Peor que en los tiempos más oscuros del período esclavita.
Líderes trocados en cazadores de esclavos.
Gracias a Dios tenemos, los intelectuales —no los “cuadros políticos” revestidos de “intelectualidad”—, este refugio al cual asistimos ungidos por el bálsamo de la civilidad: tolerancia, respeto a la opinión ajena no compartida; admiración por las calidades de la labor de los otros —incluyendo competencias y adversarios—, sentido de solidaridad, calidades en el hacer, expresar y decir.
Reencontré al maestro Carlos Hidalgo (n. Santiago Rodríguez, 1948) después de muchos años, casi treinta. Es un artista formidable. Ido Alberto Houellemont (Santo Domingo, n 1939 - †2020) y Guillo Pérez (n. Moca, 1926 - †Santo Domingo, 2014), sobrevive como clausura de la denominada “Escuela de Santiago”. Esta triada tipifica el mayor nivel cualitativo alcanzado en el arte nacional por la incursión endógenamente radical del grandioso Yoryi Morel (Santiago, n. 1906 - †1979), ese vigoroso artista nacional que transitó sin concesiones los contradictorios derroteros que separaban la herencia de Sorolla (Joaquín Sorolla Bastida, n. Valencia 1863 - †Cercedilla, 1923) y al expresionismo verista y costumbrista radical. Un dualismo en el cual pintar era un hacer como en la más exigente de las academias y, también, proceder contrario a ellas: elevando el gesto y la libertad al grado de protagónico exabrupto, instigados por la fuerza pura de la realidad atrapada en la emoción de almas rebeldes e inconformes.
Peña Defilló (Santo Domingo n. 1929 - †2016) no me perdonó reconocer esos valores de la Escuela de Santiago que sobrevivían en la plástica dominicana actual porque él no era historiador del arte, sino un artista formidable. Su rol era, precisamente, apartarse de todo lo anterior, como hizo con altura y grandeza singulares. Para los historiadores del arte, en cambio, los fenómenos socio culturales ocurren y tienen presencia, vigencia y valor sociales independientes de la preferencia de los sujetos, de la subjetividad. Ellos forman parte de o definen procesos culturales conceptual e históricamente específicos. Vinculan y tipifican períodos, estratos sociales: sus anhelos, preferencias, sentido de pertenencia y disrupciones dominantes.
Me satisfago en haber conocido “in profundis” la obra de estos tres sucesores de Yoryi Morel: Guillo Pérez, Alberto Houellemont y Carlos Hidalgo.

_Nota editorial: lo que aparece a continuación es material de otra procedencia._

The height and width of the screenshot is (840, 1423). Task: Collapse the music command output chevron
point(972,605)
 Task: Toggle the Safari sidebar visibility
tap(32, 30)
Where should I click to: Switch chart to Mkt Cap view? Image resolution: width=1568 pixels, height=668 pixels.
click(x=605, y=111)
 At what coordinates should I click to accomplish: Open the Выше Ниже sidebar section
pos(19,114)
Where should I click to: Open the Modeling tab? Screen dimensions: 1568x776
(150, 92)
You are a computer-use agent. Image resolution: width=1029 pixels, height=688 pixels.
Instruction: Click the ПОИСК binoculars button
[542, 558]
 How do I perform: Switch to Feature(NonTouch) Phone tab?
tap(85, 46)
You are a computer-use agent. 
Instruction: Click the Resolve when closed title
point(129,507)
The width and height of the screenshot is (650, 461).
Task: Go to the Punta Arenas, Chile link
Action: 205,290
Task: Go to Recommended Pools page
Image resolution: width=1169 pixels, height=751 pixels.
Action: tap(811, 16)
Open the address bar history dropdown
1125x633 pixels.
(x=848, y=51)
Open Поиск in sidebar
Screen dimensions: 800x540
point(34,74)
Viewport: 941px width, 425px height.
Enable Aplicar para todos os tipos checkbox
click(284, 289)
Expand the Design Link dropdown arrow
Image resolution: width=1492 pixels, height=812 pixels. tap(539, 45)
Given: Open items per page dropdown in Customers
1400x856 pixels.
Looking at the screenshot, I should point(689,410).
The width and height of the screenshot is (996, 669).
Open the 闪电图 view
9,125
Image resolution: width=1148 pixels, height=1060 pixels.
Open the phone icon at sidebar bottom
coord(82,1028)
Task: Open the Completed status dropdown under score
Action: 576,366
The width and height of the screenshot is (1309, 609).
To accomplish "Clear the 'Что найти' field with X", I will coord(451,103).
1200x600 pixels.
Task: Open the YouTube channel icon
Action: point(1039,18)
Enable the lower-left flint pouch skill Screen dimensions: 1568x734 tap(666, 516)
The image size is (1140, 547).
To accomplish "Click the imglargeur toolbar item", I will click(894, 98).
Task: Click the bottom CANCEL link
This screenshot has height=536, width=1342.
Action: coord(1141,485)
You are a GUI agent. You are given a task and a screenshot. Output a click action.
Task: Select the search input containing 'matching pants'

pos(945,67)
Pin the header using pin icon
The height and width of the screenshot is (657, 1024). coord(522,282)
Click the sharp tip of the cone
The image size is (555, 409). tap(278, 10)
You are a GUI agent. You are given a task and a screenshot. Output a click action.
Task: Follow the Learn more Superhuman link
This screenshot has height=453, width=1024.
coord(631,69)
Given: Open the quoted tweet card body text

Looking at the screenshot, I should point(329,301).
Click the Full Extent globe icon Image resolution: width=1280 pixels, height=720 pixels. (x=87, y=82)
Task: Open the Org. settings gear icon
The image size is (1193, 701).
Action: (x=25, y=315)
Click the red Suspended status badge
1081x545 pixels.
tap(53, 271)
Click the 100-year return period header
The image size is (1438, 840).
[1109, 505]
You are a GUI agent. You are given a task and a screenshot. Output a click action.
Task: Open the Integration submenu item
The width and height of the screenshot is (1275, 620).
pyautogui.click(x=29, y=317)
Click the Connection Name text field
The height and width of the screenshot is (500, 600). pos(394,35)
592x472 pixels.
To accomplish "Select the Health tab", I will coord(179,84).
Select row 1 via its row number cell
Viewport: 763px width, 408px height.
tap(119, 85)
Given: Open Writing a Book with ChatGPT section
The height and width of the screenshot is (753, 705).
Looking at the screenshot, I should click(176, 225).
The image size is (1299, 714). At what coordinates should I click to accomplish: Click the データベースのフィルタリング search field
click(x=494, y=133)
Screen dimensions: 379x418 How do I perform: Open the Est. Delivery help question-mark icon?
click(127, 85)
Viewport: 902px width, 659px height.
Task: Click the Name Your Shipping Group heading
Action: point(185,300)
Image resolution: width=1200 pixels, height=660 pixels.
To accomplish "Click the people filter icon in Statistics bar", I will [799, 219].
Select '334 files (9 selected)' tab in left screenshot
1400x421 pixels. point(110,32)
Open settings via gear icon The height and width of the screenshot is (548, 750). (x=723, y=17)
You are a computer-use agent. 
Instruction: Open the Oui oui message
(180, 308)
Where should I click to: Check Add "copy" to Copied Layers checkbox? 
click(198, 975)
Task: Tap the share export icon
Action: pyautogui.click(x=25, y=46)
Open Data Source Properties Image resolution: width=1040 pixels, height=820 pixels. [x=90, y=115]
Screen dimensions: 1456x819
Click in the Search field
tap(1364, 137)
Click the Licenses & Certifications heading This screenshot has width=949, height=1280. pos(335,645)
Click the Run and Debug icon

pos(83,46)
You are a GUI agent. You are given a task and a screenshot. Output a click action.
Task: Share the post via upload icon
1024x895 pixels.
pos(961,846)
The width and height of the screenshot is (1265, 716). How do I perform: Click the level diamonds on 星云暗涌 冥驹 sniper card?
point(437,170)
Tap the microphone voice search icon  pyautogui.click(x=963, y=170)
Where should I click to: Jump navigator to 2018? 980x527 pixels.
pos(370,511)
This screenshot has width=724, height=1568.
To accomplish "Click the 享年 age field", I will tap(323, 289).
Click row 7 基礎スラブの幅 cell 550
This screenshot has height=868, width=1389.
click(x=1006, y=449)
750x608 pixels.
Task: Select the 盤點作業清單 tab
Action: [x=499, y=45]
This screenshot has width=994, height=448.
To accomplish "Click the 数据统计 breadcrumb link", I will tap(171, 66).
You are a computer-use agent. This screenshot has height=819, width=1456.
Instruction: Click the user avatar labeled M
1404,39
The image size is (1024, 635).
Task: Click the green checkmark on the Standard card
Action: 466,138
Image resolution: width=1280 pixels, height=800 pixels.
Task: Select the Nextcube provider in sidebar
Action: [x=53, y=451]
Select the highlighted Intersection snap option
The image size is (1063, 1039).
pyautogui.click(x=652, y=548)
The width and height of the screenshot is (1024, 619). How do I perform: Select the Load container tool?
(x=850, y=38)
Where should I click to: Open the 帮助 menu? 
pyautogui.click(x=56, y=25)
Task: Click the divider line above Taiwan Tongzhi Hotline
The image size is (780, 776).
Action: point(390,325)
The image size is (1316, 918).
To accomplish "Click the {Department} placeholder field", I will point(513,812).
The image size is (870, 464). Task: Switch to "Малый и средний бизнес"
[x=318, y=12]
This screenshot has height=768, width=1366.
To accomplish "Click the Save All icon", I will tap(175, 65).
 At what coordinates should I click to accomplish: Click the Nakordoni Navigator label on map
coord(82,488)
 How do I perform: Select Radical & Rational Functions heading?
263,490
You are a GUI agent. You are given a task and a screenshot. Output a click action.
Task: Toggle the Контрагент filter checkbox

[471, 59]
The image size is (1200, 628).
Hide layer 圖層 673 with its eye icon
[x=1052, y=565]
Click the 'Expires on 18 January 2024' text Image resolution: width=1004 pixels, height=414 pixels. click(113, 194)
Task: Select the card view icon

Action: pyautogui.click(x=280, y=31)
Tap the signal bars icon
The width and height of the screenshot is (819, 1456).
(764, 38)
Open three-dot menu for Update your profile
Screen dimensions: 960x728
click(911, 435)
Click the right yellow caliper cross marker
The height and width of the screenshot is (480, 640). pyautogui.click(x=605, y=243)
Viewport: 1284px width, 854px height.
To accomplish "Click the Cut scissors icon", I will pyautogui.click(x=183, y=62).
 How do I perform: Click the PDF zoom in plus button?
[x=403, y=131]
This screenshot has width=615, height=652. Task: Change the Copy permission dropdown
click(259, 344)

El sacrificio de Houellemont supera el que cualquier artista nacional haya hecho por seguir su vocación: abogado prominente, procedente de una familia socialmente bien establecida, abandonó todo para dedicarse a pintar como quería hacerlo. Como si el arte fuera su Cristo y para seguirlo cumpliera el mandato de “Déjalo todo y sígueme”. Salvando las distancias estilísticas y sin que abandonara la Isla, fue, podría decirse, el Gauguin dominicano.
Repartir el presupuesto entre todos.
En la marquesina de su residencia ubicada en los alrededores de la ave. Monumental, contemplo el éxtasis nacionalista de una obra al óleo, 50 x 70 pulgadas que un amigo común encargó a Carlos Hidalgo. La tiene casi concluida aunque, conociéndolo ya como lo conozco, se que la demorará varios días para acentuar cualidades y enriquecer lo que le resulta decisorio en la conceptuación de su obra como propia: la luminosidad.
Para algunos “críticos” radicales, formados historiadores y teóricos del arte la obra de Carlos Hidalgo podría sugerir extemporaneidad, y no dejan de tener razón, sólo que no observan el carácter intensamente extemporáneo de la cultura nacional, cronológica y profundamente bicéfala, esto es escindida entre el pasado y un presente que no acaba de cuajar o de languidecer. En un entorno así, existe una historicidad relativa. Y una temporalidad atávica. ¿Esta obra es válida, entonces? Para mí, sí. Por el modo tan emotivo de referir un vínculo a lo que ahora resulta —después de 1844— esencial: la dominicanidad. Lo que Hidalgo, con su obra, proclama.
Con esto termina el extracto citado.